======== RECORDS TO USE
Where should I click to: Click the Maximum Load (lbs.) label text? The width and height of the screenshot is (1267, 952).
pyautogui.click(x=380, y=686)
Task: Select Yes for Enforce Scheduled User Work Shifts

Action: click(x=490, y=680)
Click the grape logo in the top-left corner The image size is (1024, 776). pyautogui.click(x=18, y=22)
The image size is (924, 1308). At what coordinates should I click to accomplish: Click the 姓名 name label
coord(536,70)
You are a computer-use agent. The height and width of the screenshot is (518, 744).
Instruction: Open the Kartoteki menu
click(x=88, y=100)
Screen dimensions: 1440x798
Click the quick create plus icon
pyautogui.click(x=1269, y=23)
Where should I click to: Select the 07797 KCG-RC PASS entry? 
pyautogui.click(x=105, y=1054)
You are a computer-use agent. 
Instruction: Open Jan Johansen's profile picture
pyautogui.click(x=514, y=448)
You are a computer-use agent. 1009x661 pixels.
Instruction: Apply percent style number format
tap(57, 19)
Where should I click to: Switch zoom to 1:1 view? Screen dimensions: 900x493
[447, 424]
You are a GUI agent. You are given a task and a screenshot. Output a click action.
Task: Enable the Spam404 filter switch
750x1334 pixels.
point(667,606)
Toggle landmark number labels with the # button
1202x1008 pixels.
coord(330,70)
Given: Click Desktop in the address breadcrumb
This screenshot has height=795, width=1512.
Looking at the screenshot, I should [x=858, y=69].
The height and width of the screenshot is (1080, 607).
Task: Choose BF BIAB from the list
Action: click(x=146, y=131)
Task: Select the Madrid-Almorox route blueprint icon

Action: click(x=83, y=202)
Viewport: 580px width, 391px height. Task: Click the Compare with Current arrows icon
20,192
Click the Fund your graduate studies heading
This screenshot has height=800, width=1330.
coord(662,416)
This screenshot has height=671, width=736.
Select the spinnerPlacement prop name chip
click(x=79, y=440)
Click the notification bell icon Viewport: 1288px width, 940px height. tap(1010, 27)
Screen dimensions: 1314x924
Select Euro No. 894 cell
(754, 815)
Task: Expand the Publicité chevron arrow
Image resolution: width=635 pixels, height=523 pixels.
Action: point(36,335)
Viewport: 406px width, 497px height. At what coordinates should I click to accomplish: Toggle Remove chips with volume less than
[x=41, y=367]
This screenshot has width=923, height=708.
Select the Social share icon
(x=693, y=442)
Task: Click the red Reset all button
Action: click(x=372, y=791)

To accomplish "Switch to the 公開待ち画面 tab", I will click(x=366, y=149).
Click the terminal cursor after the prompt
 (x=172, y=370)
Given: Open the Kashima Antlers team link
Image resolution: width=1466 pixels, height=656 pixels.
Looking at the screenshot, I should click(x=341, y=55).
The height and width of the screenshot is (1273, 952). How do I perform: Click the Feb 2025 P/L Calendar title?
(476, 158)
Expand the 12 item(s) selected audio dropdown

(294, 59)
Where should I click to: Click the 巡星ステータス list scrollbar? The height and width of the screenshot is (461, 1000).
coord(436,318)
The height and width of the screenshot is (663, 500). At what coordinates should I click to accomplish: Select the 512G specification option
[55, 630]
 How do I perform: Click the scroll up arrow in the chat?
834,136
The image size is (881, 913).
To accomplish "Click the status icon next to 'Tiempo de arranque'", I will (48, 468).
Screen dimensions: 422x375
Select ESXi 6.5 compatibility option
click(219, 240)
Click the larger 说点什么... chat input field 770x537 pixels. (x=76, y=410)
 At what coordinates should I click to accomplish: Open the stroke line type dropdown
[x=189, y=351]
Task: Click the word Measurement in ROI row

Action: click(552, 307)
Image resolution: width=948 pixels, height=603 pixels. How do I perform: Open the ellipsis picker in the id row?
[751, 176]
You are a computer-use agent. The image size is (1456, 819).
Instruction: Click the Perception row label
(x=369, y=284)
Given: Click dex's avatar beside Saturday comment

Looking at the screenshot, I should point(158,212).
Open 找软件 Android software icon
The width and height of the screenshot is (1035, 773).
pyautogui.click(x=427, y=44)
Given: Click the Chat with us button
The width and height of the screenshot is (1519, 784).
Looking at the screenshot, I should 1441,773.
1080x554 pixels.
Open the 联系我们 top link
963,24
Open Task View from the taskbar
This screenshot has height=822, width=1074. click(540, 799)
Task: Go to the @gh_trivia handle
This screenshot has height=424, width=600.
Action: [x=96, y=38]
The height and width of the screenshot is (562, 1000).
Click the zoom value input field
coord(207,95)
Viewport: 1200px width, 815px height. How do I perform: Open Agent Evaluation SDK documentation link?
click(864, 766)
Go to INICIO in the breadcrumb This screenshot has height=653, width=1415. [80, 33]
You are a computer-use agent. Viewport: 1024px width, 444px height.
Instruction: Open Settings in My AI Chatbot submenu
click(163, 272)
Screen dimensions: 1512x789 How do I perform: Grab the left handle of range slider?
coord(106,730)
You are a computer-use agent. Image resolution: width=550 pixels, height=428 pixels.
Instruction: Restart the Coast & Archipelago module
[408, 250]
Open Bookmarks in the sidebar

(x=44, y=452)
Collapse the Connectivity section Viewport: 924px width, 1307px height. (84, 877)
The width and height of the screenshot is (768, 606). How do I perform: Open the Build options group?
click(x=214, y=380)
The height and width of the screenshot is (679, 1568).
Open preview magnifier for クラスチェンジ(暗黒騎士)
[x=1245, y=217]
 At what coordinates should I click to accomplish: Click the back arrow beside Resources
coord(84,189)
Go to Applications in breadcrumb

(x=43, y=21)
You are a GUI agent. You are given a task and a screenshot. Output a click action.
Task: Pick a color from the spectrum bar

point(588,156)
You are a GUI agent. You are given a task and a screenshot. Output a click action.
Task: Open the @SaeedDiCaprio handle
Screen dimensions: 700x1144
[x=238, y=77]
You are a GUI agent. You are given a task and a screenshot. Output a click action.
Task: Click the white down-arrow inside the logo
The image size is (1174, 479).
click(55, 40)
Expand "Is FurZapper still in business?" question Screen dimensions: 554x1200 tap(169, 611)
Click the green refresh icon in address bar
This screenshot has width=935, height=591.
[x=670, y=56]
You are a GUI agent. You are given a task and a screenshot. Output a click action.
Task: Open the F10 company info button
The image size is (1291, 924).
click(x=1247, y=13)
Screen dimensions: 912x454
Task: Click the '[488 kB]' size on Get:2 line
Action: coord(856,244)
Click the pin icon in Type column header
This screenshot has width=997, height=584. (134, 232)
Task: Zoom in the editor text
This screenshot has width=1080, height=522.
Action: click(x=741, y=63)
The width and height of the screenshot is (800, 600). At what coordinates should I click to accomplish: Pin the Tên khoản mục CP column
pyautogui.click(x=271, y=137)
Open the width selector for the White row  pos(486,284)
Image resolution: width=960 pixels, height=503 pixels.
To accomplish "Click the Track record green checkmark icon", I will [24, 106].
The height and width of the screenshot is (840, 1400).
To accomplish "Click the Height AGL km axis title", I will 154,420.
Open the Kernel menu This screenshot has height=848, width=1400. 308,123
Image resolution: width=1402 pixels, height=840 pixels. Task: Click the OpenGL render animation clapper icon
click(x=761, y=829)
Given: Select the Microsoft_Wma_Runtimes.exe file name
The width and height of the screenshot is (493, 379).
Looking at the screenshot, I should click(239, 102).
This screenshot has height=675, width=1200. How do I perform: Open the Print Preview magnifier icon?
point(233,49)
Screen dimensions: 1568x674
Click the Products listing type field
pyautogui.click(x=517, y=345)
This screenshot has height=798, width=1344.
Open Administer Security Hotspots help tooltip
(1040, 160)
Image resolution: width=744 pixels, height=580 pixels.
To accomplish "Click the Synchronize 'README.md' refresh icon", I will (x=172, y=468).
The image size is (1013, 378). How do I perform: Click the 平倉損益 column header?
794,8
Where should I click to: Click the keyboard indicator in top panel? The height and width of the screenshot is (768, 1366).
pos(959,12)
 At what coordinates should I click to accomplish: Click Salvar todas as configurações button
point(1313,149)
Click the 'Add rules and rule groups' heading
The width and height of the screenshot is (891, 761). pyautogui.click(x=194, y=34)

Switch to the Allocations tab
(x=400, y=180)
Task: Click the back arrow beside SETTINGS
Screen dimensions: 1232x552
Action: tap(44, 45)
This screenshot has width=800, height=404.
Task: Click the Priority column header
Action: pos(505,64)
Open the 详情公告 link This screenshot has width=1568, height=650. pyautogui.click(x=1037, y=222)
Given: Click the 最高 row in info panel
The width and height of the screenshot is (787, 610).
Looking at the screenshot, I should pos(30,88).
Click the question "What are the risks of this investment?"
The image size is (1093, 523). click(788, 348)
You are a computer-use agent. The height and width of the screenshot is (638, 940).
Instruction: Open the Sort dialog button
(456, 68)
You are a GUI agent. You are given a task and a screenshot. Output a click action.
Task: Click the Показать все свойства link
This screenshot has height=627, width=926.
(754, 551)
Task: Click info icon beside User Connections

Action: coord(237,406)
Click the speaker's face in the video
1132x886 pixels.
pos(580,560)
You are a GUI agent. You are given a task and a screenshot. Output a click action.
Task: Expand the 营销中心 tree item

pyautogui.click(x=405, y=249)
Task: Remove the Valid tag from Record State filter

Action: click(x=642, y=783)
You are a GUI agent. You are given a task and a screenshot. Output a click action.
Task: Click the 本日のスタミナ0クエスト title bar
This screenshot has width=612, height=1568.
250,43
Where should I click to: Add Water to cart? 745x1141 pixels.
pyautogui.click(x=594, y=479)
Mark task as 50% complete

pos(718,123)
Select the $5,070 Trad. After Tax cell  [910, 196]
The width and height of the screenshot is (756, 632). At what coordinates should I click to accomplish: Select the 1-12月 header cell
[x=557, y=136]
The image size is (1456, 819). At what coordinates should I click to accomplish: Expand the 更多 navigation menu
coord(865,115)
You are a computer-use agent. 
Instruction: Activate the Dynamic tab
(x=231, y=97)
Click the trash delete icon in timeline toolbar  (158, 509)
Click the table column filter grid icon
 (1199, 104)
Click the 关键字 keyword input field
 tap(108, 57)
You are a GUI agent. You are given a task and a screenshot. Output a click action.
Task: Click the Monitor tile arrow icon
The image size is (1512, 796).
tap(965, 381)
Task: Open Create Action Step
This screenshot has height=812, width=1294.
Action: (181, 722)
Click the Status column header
================
EXERCISE GOAL: What is needed is a single figure, the number of lines in the entries above that contain "logo".

OUTPUT FOR THIS EXERCISE: 2